Bennie Maupin brings his group to the World Stage on Friday and Saturday. It's $20, they don't serve drinks, the place is a storefront with folding chairs, and the neighborhood needs a serious infusion of stimulus money that doubtless is being held up by the various political shenanigans, infighting, greedy landlords and bureaucratic incompetence that have plagued the Village in Leimert Park for years, denying this splendid, historic, culturally significant, low-crime and charming-as-hell artistic center its proper place in our city. Oh, well.

But just because the political establishment doesn't give a damn doesn't mean that some of the best jazz you'll ever see doesn't still go down at the World Stage.

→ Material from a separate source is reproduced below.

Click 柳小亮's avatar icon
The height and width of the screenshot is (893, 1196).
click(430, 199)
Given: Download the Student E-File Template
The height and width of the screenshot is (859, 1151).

Bennie Maupin is brilliant, original, fired up, daring, passionate, and an amazing player with a hell of a band and well worth the drive out (or into) here. Here he is in his creative element. You remember him way back on Bitches Brew or with Herbie Hancock. Great stuff, but he's way beyond even that now. Jazz musicians never stop learning new things. And fans shouldn't either. Check it out. (But first call the joint at 323-293-2451 … rumor has it this might have been canceled. Sigh …)

Speaking of jazz musicians who never stop learning new things, Jack Sheldon is there for his monthly gig on Friday, and every one of his sets we've caught there has been something special. Not sure what it is about the joint, but it brings out the fire in Jack. He's generally there with younger players, often Baked Potato regulars, and the music reflects that, so fired up and even loud, and his chops still amaze. Earlier in the evening vibist Nick Mancini's quartet joins vocalist Celia Chavez at LACMA. Chavez's striking voice is new to us, but Mancini is a favorite, with his great chops and modern compositions and open attitude.

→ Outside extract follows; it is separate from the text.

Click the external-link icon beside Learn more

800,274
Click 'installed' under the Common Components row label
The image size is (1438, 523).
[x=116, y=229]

Out in the valley, saxist Justo Almario joins the powerful John Heard Trio at Charlie O's Friday night. If you've seen Justo around town at all, you know how energized and passionate a saxophonist he is. Well, with Dwight Trible at California Plaza last week he was all that plus some. 

Saturday you might head to the Foundry on Melrose, where the music runs late, the food is good, the bar great, the women lovely and plentiful. And man, does owner Eric get the craziest, most talented young pianists in there, and he lets them do whatever they want. He gets guitars and horns in there too, but you get some young phenom pounding at the upright, with Zac Harmon breaking all the drumming rules, and this place absolutely rocks. No cover.

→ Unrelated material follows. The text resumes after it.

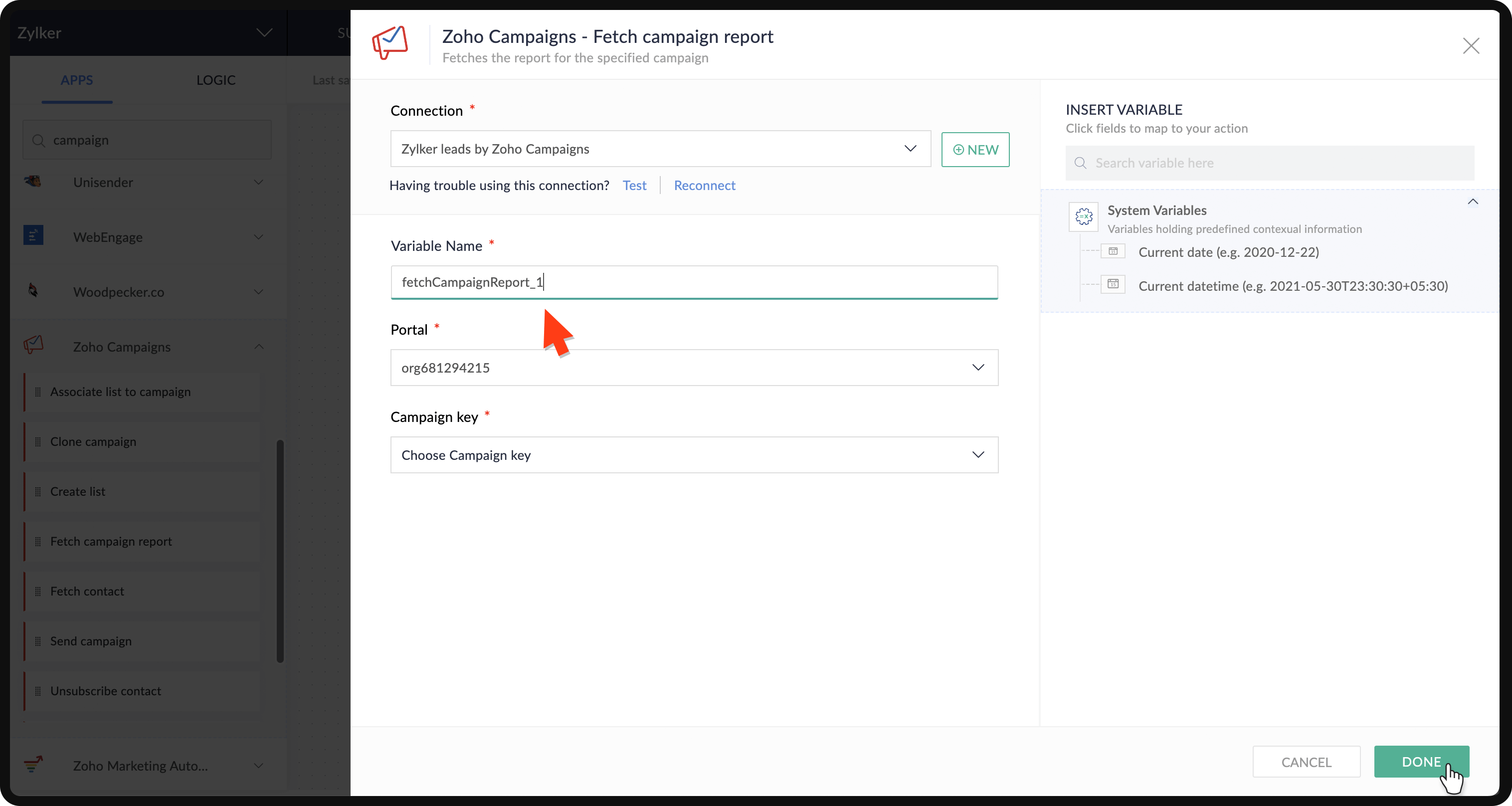Click the Variable Name input field
Image resolution: width=1512 pixels, height=806 pixels.
(x=694, y=282)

And the knockout surprise gig of the weekend is in Pasadena on Sunday night, where pianist Vijay Iyer's trio plays the Levitt Pavilion. Not sure how that happened, but a lot of the music you used to see at the Jazz Bakery now pops up where it can. Iyer has a Ph.D. in physics from Berkeley and his music has that sort of deep, way-deep thought to it, ultracerebral but wild as any string theory and just as elegant. It's simply fascinating and here it's free.

Bonus Tracks

Drummer Tony Inzalaco is back at Charlie O's on Wednesday with his hard-bop powerhouse of tenor Benn Clatworthy, trumpeter Nolan Shaheed, pianist Theo Saunders and bassist Chris Colangelo. Saunders is back at the Charlie O's piano on Thursday night with bassist Henry Franklin and exciting tenor Kamasi Washington. And out of far left field, maybe out in the parking lot even, comes Oregon's 15-piece jazz dementia known as the Industrial Jazz Group (appearing at the Hammer Museum in Westwood on Thursday for free). It's all Andrew Durkin's fault. He writes the stuff, fronts the band and lets the singers and horn players go nuts performing what he calls his “avant-garde party music.” It's jazz to the core, Mingus all over to our ears, but God bless the boy, he tosses in everything else that's not supposed to be there. If it sounds like your thing, it is.

And real quick: The brilliant Brazilian singer/composer/player Seu Jorge is at the Nokia on Saturday. We saw him at the Bowl and still remember every minute. If you're too broke for the Nokia, the awesome and rocking Bassekou Kouyate & Ngoni Ba are at Grand Performances on Friday. It's free, it's gorgeous, you bring your own and you can afford to toss a five spot in the donation bucket. Finally, if you dig the rumba — that deep-down-spooky Cuban music that begins so slowly and ends stark, raving mad — then the great Jose Perico Hernandez and his eleven-tet, Son de la Tierra, are at the Autry on Thursday. Never slick, this guy: just the real thing.